I read the last third, which I'd basically abandoned for months, while I was travelling to Amsterdam this week, and had a lot of time in transit. Mainly because our Sunday night ferry got cancelled and we had to switch onto the daytime sailing, which meant about 7 hours of being on the ferry in addition to several hours of trains between the ports and our ultimate destinations. Still better than flying, but not quite what I'd hoped for, which was a night crossing giving me a full day in Amsterdam after the end of the conference. It was nice to have some time with jack but even we two don't chat continuously for sixteen hours, so that was at least good reading time.
Anyway, in spite of the long hiatus in the middle, I definitely enjoyed The Dervish House. It's exciting and original and thought-provoking and does a very nice take on the structure of half dozen disparate characters who happen to be thrown together for slightly contrived plot reasons.
It isn't quite the genre described as 'slipstream', but it does have a lot more literary elements than really genre-typical SF. The structure of exploring various ordinary people's lives illustrates character really well, in addition to illustrating the near future Turkey setting. And the language is rich and at times poetic. I liked the setting a lot, much more than Brasyl it felt as if Turkey itself was an important character, not merely an exotic location. I mean, there are moments when it feels like McDonald is showing off how much research he's done, and he's wrong in minor details about the Jewish elements so I assume he's probably wrong about Turkish Islam and Greek Orthodox Christianity too, but there's enough depth and detail there to make a good story if not a factual guide to those cultures. But generally I really like the idea that the future doesn't all happen in urban America and anglophone / western cultures, and this feels like a good example of considering the impact of imagined technologies on a non-default culture.

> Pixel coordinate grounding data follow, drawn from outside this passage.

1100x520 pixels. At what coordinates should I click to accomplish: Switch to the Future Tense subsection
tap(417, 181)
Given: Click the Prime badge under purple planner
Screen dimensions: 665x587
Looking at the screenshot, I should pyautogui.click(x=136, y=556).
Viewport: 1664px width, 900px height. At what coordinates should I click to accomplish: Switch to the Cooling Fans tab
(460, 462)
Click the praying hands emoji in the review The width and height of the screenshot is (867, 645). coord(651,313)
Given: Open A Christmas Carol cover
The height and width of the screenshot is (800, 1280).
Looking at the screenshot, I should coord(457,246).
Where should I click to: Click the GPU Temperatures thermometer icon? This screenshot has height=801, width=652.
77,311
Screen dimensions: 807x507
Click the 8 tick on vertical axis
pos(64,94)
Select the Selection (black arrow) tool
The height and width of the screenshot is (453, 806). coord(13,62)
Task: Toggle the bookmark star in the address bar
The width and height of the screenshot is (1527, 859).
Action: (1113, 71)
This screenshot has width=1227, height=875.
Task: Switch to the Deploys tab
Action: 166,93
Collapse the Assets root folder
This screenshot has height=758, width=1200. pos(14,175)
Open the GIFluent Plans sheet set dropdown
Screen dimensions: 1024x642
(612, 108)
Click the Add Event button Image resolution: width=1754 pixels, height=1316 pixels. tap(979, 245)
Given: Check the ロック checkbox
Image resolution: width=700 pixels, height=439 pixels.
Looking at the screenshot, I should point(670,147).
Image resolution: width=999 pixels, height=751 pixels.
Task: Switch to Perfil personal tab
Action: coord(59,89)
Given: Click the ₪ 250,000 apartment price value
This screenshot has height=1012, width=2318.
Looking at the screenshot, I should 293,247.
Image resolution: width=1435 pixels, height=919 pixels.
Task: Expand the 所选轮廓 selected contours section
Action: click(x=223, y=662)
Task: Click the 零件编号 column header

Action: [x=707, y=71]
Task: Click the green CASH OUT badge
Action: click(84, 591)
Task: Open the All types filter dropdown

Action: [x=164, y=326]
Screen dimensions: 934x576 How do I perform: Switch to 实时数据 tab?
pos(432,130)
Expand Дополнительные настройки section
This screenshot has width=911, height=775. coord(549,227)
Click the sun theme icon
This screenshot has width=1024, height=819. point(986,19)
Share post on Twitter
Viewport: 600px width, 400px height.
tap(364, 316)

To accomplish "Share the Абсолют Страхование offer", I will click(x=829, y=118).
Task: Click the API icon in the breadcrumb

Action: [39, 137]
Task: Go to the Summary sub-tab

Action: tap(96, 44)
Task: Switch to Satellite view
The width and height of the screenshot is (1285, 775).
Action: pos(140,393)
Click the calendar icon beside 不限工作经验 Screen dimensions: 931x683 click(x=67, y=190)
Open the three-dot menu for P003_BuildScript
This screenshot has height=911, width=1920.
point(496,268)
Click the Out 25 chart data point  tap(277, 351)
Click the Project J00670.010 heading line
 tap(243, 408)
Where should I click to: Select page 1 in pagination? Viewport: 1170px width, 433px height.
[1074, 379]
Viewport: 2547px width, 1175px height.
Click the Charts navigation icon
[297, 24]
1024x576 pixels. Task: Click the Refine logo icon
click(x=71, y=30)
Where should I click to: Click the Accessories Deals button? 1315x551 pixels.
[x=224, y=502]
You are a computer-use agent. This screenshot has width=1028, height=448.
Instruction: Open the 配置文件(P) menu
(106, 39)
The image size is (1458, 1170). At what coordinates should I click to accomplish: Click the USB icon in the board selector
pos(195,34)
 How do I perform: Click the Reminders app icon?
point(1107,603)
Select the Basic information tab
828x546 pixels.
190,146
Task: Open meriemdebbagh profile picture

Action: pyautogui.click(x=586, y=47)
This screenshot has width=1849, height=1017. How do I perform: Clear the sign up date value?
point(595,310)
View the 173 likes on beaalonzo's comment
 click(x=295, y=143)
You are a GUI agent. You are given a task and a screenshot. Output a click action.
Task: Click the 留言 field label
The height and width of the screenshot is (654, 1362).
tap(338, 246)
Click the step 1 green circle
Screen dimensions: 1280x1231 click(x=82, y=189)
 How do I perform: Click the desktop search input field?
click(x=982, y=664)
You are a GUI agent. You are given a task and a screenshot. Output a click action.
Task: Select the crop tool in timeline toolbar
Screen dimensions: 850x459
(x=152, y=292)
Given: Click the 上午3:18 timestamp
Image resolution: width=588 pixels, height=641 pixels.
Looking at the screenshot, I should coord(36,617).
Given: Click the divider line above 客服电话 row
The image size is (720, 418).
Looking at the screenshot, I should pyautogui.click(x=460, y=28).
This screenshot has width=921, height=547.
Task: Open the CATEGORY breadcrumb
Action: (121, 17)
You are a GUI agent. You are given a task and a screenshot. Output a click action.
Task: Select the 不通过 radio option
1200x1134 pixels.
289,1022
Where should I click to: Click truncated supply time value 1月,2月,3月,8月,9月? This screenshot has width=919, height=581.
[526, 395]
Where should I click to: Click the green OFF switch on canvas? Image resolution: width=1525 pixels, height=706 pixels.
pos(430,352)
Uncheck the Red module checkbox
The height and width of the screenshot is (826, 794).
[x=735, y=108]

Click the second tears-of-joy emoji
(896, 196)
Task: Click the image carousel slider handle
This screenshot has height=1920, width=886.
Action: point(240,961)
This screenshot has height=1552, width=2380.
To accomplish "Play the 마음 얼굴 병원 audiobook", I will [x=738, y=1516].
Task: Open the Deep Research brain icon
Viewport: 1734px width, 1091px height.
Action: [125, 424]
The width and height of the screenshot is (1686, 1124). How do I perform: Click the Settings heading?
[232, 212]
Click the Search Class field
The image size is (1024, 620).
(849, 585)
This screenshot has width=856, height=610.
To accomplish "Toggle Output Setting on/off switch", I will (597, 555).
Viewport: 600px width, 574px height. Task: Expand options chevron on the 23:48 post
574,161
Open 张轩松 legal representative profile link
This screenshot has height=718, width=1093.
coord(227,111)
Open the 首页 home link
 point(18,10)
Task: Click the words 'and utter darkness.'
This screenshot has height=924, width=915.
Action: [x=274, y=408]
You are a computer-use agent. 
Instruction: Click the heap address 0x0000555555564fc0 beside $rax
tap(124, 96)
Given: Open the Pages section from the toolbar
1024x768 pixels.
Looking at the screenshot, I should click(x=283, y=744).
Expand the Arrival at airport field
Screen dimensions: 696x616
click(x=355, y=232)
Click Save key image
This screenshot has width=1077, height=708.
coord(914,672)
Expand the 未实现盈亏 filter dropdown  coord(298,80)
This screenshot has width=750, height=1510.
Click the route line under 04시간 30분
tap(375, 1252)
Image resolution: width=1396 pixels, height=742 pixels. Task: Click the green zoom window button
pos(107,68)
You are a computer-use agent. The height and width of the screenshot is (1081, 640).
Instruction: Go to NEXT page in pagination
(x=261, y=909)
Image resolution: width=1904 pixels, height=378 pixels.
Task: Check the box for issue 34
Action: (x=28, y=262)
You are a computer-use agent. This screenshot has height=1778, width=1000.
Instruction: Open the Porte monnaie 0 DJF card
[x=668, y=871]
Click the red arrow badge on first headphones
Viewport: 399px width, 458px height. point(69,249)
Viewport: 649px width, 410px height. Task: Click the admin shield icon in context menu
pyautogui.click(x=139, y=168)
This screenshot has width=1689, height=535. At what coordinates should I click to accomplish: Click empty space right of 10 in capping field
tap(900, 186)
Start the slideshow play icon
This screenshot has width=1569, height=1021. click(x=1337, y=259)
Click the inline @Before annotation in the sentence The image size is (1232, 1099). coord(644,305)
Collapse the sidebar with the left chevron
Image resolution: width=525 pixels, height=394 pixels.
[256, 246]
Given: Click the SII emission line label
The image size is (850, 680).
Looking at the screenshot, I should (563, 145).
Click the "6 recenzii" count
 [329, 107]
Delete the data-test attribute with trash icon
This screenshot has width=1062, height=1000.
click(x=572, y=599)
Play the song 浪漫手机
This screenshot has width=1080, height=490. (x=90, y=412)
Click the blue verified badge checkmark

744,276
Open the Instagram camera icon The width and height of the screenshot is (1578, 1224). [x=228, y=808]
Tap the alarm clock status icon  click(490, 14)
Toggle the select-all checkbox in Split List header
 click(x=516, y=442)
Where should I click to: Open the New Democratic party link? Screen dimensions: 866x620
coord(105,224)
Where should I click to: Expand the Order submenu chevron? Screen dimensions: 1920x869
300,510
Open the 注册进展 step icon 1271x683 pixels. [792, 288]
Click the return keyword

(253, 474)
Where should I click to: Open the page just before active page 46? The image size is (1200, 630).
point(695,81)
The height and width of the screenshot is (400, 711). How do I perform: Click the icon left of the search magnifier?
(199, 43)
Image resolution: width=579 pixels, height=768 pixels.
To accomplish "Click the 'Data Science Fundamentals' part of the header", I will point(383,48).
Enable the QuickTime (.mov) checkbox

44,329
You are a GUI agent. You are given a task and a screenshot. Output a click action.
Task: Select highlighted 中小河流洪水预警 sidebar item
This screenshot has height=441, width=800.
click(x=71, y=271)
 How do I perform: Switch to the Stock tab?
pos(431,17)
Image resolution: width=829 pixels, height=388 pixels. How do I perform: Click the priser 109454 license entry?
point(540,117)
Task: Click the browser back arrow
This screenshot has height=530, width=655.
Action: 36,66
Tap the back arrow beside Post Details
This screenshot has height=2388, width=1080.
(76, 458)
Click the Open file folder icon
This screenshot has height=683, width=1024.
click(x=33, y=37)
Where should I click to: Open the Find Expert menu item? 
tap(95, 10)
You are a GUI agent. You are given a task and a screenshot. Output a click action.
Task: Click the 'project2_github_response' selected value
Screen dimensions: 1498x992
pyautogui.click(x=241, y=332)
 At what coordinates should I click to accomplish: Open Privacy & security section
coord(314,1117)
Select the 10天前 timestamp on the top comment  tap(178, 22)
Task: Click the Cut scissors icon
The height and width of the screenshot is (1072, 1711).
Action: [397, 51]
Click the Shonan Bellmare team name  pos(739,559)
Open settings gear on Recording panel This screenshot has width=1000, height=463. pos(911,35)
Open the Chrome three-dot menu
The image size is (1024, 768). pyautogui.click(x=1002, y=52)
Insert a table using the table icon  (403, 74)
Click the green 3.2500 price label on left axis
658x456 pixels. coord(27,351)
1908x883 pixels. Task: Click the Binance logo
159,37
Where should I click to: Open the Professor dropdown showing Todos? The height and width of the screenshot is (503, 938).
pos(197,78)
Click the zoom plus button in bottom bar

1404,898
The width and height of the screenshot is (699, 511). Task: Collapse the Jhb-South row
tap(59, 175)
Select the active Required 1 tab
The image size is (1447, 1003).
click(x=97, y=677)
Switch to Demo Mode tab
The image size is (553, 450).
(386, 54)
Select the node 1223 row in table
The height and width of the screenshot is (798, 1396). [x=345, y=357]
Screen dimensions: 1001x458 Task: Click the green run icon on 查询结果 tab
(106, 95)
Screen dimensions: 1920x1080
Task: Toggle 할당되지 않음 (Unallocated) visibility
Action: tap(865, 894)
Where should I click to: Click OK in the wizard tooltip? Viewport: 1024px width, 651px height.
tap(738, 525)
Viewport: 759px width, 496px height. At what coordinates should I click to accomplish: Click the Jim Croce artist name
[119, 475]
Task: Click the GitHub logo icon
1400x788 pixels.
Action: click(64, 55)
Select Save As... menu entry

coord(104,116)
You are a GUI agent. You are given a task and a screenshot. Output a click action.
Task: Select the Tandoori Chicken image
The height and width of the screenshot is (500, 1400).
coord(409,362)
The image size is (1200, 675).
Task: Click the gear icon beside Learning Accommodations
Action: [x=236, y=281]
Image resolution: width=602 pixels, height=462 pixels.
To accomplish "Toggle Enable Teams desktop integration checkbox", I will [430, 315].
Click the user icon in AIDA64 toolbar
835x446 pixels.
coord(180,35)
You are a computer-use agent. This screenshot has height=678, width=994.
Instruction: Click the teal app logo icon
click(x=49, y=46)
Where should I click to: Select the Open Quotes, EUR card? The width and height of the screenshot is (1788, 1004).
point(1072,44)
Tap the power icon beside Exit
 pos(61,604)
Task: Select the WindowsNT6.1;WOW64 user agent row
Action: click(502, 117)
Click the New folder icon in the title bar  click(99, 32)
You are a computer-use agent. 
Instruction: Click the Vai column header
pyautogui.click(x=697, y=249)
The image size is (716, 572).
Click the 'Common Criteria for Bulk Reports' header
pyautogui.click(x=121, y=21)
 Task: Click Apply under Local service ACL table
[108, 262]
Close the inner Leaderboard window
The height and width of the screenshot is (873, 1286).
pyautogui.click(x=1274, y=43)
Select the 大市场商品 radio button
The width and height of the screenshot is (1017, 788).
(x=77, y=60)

The thing with the six people all living in the same cluster of apartments in the converted Dervish House of the title felt a little contrived, and the ending seemed somehow too pat, too happily-ever-after while conveniently joining everything together. And perhaps that's why I didn't get fully immersed in the book, even when it's done well I often don't like switching between multiple viewpoints of characters who barely interact until the final dénouement. But all six characters are well drawn and I cared about all of their individual adventures and ambitions even aside from everything coincidentally turning out to be related to the central plot. I was a bit fed up with Adnan, who seems like a nerd parody of machismo, and the relationship between him and Ayşe feels a bit male-gazey, the reader is clearly expected to imagine himself as Adnan making millions on a semi-legal stock market gamble and enjoying the attentions of a wife who we are constantly reminded is incredibly sexy, whereas in Ayşe's viewpoint there's very little description of what she finds attractive about her husband.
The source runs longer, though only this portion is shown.